Busy weeknights call for dinners that are delicious, straightforward, and don’t require hours in the kitchen. Your Traeger is the perfect tool for exactly that, infusing incredible wood-fired flavor with minimal hands-on time. These 20 recipes are designed for ease, using simple ingredients and leveraging the set-it-and-forget-it nature of pellet grilling to get a fantastic meal on the table without the fuss.

1. Traeger Smoked Chicken Breasts with Simple Rub

A go-to for a reason. Chicken breasts seasoned with a basic rub and smoked on the Traeger come out incredibly juicy and flavorful, perfect for slicing over salads, in sandwiches, or alongside simple veggies.

Ingredients:

  • 4 boneless, skinless chicken breasts
  • 1 tablespoon olive oil
  • 1 tablespoon your favorite all-purpose chicken rub (or mix paprika, garlic powder, onion powder, salt, pepper)
  • Traeger pellets (apple, hickory, or signature blend work well)

Instructions:

  1. Preheat your Traeger to 225-250°F (107-121°C).
  2. Pat chicken breasts dry.
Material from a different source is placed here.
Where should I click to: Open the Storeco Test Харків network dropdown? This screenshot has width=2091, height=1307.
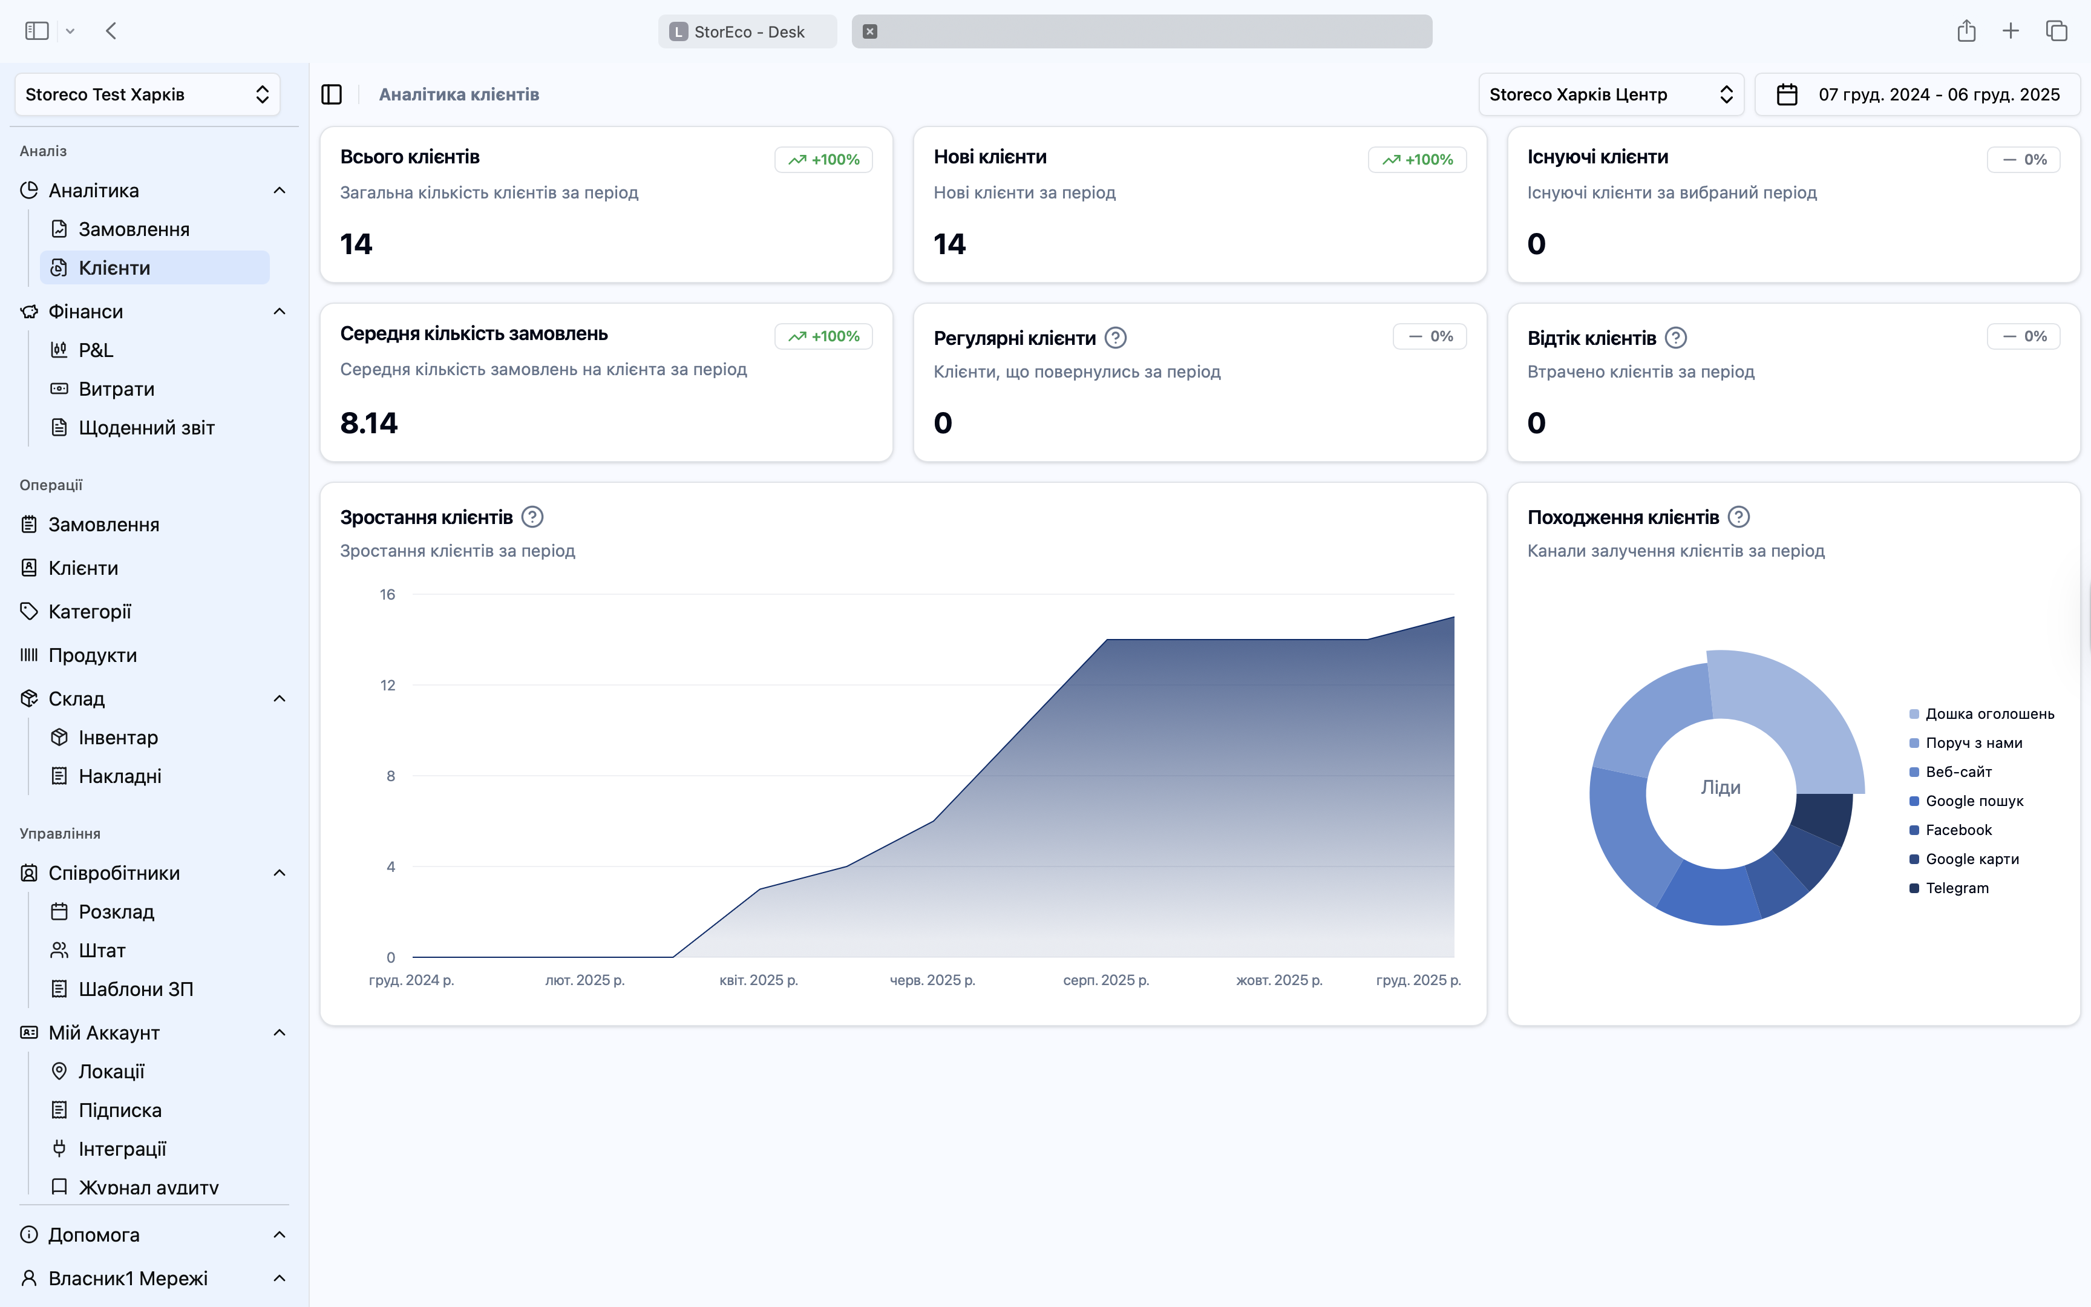[x=147, y=94]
Rub lightly with olive oil, then season generously on all sides with your chosen rub.
  3. Place chicken directly on the grill grates.
  4. Smoke for 60-90 minutes, or until the internal temperature reaches 165°F (74°C).
  5. Let rest for 5-10 minutes before slicing and serving.

2. Easy Traeger Salmon with Lemon & Dill

Salmon cooks beautifully on a Traeger, picking up a delicate smoky flavor. This simple preparation with lemon and dill is quick, healthy, and elegant.

Ingredients:

  • 4 (6-oz) salmon fillets, skin on or off
  • 1 tablespoon olive oil
  • 1 lemon, half sliced, half juiced
  • 2 tablespoons chopped fresh dill (or 1 teaspoon dried)
  • Salt and freshly ground black pepper to taste
  • Traeger pellets (alder or cherry are great for fish)

Instructions:

  1. Preheat your Traeger to 375°F (190°C).
  2. Pat salmon fillets dry. Brush with olive oil and season with salt and pepper.
  3. Squeeze fresh lemon juice over the fillets and sprinkle with dill. Top each fillet with a lemon slice.
  4. Place salmon directly on the grill grates (or on a cedar plank soaked for 1 hour for extra flavor).
  5. Cook for 12-18 minutes, or until the salmon is cooked through and flakes easily with a fork (internal temperature of 145°F/63°C).
  6. Serve immediately.

3. Traeger Baked Potatoes with Your Favorite Toppings

Transform the humble baked potato into a smoky delight. The Traeger gives the skin a fantastic texture and a subtle wood-fired taste. Perfect as a side or a light main with plenty of toppings.

Ingredients:

  • 4 large russet potatoes, scrubbed
  • 1 tablespoon olive oil
  • Coarse salt and black pepper
  • Your favorite toppings: Shredded cheese, sour cream or Greek yogurt, chives, cooked crumbled beef bacon (check label for purity), steamed broccoli.
  • Traeger pellets (any flavor)

Instructions:

  1. Preheat your Traeger to 400°F (205°C).
  2. Prick potatoes all over with a fork. Rub them with olive oil, then season generously with coarse salt and pepper.
  3. Place potatoes directly on the grill grates.
  4. Bake for 45-60 minutes, or until tender when pierced with a fork.
  5. Slice open, fluff the insides, and serve with your favorite toppings.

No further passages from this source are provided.